Price of Learning

Holy Horror, as some are painfully aware, is priced at $45.  Even those of us in publishing have lessons we must learn, and one of them is that writing a trade book involves more than just a “friendly narrator” style and non-technical language.  It also involves a subject the public finds engaging (or at least what a literary agent thinks the public will find engaging).  Holy Horror throws two apparently disparate topics together: horror films and the Bible.  The fans of each don’t hang out in the same bars—the fans of the latter, in some circles, don’t go anywhere near bars!  My thinking was that this juxtaposition was odd enough to qualify as trade, but I also knew that you have to work your way up to that kind of readership.  That’s why I’m on Goodreads, Twitter, and Facebook (followers and friends welcome!).  It’s not like I’ve got tons of spare time, but platforms must be built.

Book publishers face a dilemma: they have to sell books, but as I’ve noted before, they must do so profitably.  There are people like yours truly who’ll occasionally pay essentially a dollar a page (or at least a two-page spread) for a book that’s essential to their work.  As the capitalists grin, it’s “what the market will bear.”  I never thought of myself as a market.  To me, knowledge is priceless.  The effort that it takes to write a book is truly unimaginable to those who haven’t done it.  Obstacles exist almost from the inception.  Getting the resources you need, unless your employment comes with a free library pass, involves sacrifice.  I still look at other books I must read priced at about $45 and groan—how can I justify the expense?  It’s a strange club to which to belong.

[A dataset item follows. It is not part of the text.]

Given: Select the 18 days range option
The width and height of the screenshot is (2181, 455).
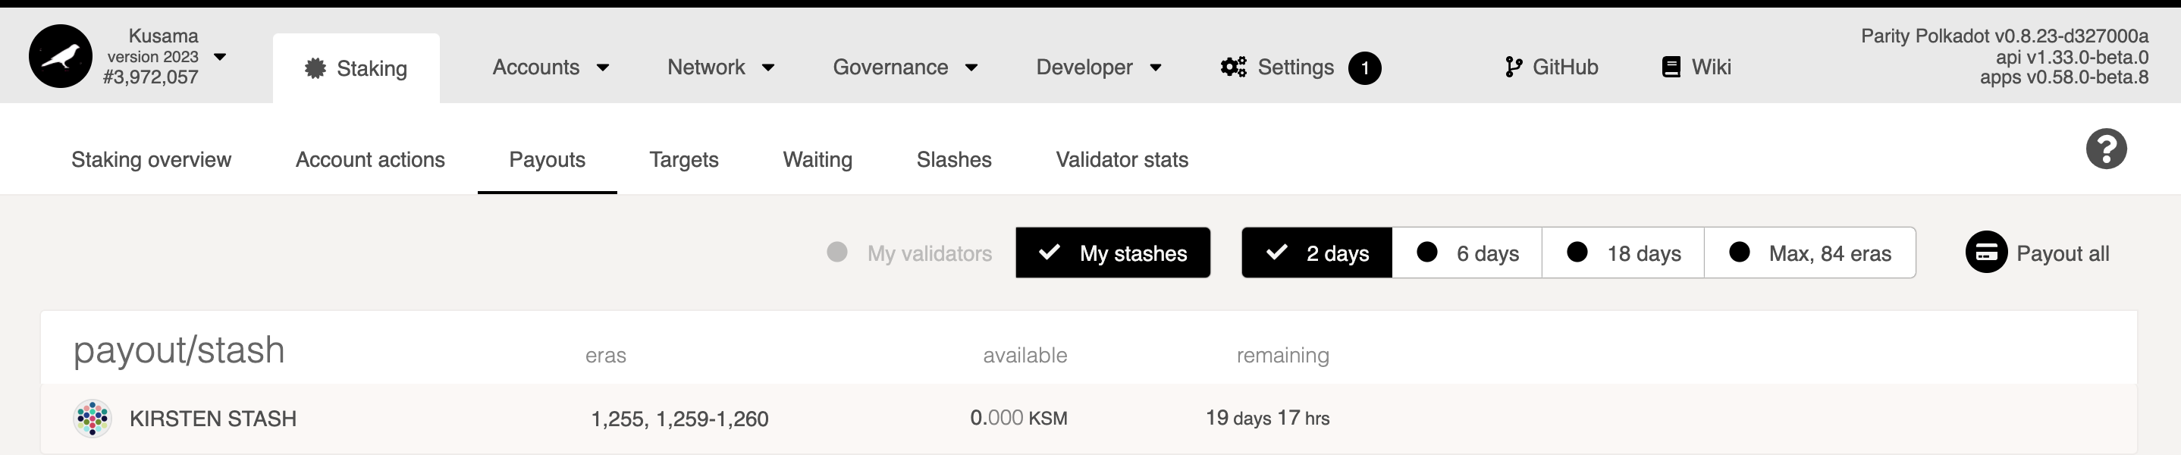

My mother asked about Weathering the Psalms: “Is it the kind of book you get money for?”  In theory, yes.  I’ve yet to see any kind of profit from it since the tax forms you need to file for royalties cost more than the actual checks contain.  At least it’s not vanity publishing.  And you truly learn what it means to rob Peter to pay Paul.  It has nothing to do with gentiles.  Publishing is the price you pay for following your curiosity.  My books are very different from each other, a fact that comes with an invisible price tag that has little to do with money exchanging hands.  Well, maybe it does.  And maybe it does have something to do with gentiles.  Or maybe it’s an appeal to a higher power.  In a capitalist nation we all know what that is; herein lies holy horror.